Lying is bad, right? So what if everybody knows you won't lie and you are asked in a game of Battlestar Galactica what is your role card by a particularly competitive player? This is important, as Battlestar Galactica is a game whose fun factor is built upon the suspicion of your fellow players and trying to figure out who is or is not a Cylon.
Thus by revealing what your hidden role is you are just spoiling everybody's enjoyment of the game.
You then proceed to tell him, yes, you are a Cylon to the groans of your fellow players.
You have done nothing wrong. Why?
This is the theory behind the Categorical imperative of Immanuel Kant, which we will be exploring today. Firstly, the 3 formulations of the Categorical Imperative.
Formula of Universality and the Law of Nature
This formula is the idea that there are ideas that are inherently right. For example, Kant lists murder, theft, lying, etc. and he supports it in said way. He proposes that if you were to remove these acts from any specific situation or person, the act in itself is wrong and there is no getting around it.
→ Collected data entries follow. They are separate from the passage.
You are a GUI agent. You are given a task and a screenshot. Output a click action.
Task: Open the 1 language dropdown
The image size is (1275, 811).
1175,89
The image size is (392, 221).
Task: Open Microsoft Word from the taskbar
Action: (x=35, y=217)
For example, it is akin to most board gamers extreme dislike of cheaters in games. It is wrong to cheat so you can't give the cheater a pass even if he did it with good intentions, as the act you are condoning is still immoral and you are just using an excuse to hide the fact that you did not have the moral fortitude to do the right thing.
Formula of Humanity
I will let Kant speak for himself first on this point:
"Act in such a way that you treat humanity, whether in your own person or in the person of any other, never merely as a means to an end, but always at the same time as an end."
Basically, treat another being as an end, not a means. For example, if you were playing the extremely anticipated Pandemic Legacy Season 2 and wanted to rush through the game just so you can tell everyone you finished the game first at the cost of the enjoyment of all the other players in the campaign, then you are using them as a means to your end.
This basic tenet of a universal truth is unto others as you would have them do to you. Thus just like how you would want others to respect your being, you should do the same for others too.
Formula of Autonomy
For something to be a moral Universal Truth, it has to be made with the right intentions and reasons. On top of that, the Universal Truth comes from our ability to make meaningful choices.
This is because without the ability to make conscious decisions. Then nothing is our fault, so how can anyone be blamed for any action considered moral or immoral. Like you could not claim victory in a cooperative game of Pandemic just because you were in the vicinity when the victory happened without playing the game, can you?
No Philosophy discussion would be complete without a mention of what others think is wrong with said idea and thus here are the major problems people have with the Categorical Imperative.
Consequences don't matter
As the above example at the top of the articles shows, the Categorical Imperative is a rather inflexible system and this inflexibility has led to the philosophy's Achilles's heel.
Simply put, it just does not "feel" right. For what is the use of a moral act if your decision leads to more suffering and because Kant specifically states the consequences don't matter, he can't even use the Utilitarian rationale of an overall benefit in happiness in the long run.
Biasness of the "Universal Truth"
Although heavily detailed on how a Universal Truth is to be found in his masterpiece the Groundwork of the Metaphysics of Morals. There is always doubt on any method that confirms itself as the way to find and prove something as impactful as a Universal Truth that everyone should be emboldened too.
This doubt stemming in no small reason from the point that Kant, you can argue started with a conclusion first, then worked his theory to fit that conclusion. This is because Kant came up with the Categorical Imperative to reconcile the idea of God with a more modern scientific rationale of morality. Thus, that biasedness might have swayed Kant's arguments more than fairly.
Is there really autonomy?
Is there free will, that is a question that has been asked since man could think for oneself and although there are good points made on why free will might exist. There are equally good theories of why free will does not exist. Such as Induction theories from the determinist David Hume, which Kantian Philosophers still have not fully addressed.
A good example of this from the above video shows is that there are even studies that show the temperature of your coffee cup affects whether you will react with more kindness to a stranger or not.
In conclusion, there is a reason why Utilitarianism and Kantianism have survived as the premier points of debate of modern morality. Hopefully, with both sides explained in this article series, you will have a better understanding of these Philosophies of Morality and that will spur you to look up both sides in more detail and come up with your own conclusions and maybe even write the next great text of Moral Philosophy.